[Data to use]
+ + + + +

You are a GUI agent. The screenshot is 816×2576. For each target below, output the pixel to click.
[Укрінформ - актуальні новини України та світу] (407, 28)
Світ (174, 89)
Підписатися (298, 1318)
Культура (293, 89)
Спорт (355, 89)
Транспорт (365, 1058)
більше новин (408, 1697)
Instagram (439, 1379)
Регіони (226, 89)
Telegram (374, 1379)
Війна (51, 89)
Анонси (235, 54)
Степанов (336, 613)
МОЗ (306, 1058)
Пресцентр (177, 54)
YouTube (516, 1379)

+ + + + +

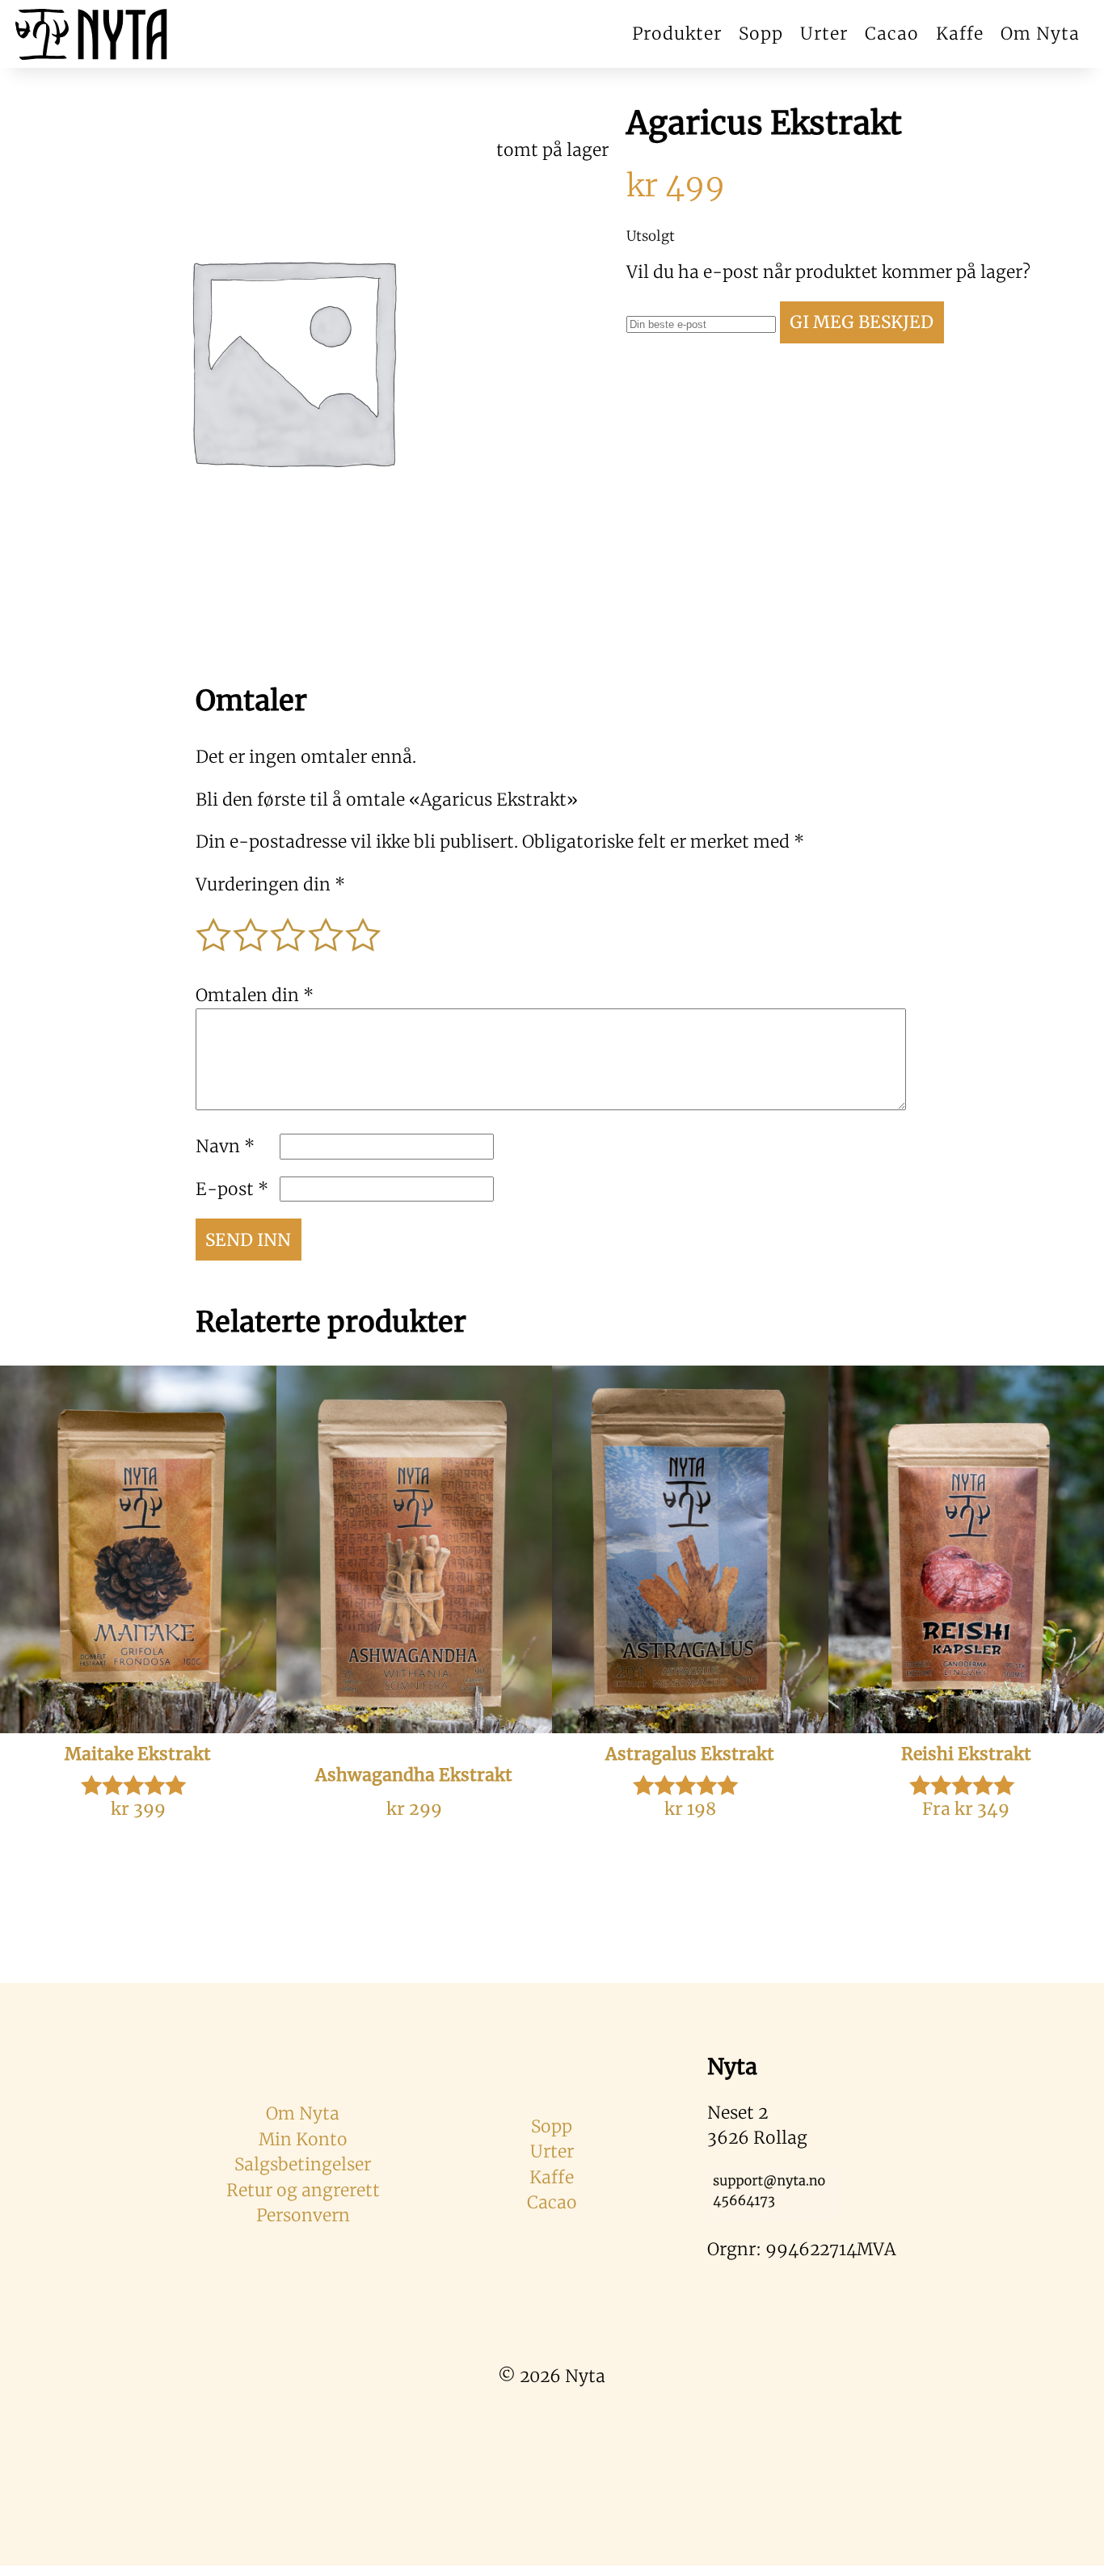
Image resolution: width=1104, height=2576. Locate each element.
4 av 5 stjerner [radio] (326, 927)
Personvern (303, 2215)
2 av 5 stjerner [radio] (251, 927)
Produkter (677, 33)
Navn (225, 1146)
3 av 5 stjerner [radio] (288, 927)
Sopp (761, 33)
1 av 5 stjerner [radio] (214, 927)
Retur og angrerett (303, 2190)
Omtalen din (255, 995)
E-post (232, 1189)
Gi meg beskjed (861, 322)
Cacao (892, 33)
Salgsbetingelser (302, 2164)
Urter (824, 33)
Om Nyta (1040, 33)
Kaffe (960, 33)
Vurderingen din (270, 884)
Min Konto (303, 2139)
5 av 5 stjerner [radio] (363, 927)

+ + + + +

[Work request]
In the material above, find the line containing "[Укрінформ - актуальні" and the line containing "YouTube (516, 1379)", then write out exactly those two lines and every line between them, and nothing more.

[Solution below]
[Укрінформ - актуальні новини України та світу] (407, 28)
Світ (174, 89)
Підписатися (298, 1318)
Культура (293, 89)
Спорт (355, 89)
Транспорт (365, 1058)
більше новин (408, 1697)
Instagram (439, 1379)
Регіони (226, 89)
Telegram (374, 1379)
Війна (51, 89)
Анонси (235, 54)
Степанов (336, 613)
МОЗ (306, 1058)
Пресцентр (177, 54)
YouTube (516, 1379)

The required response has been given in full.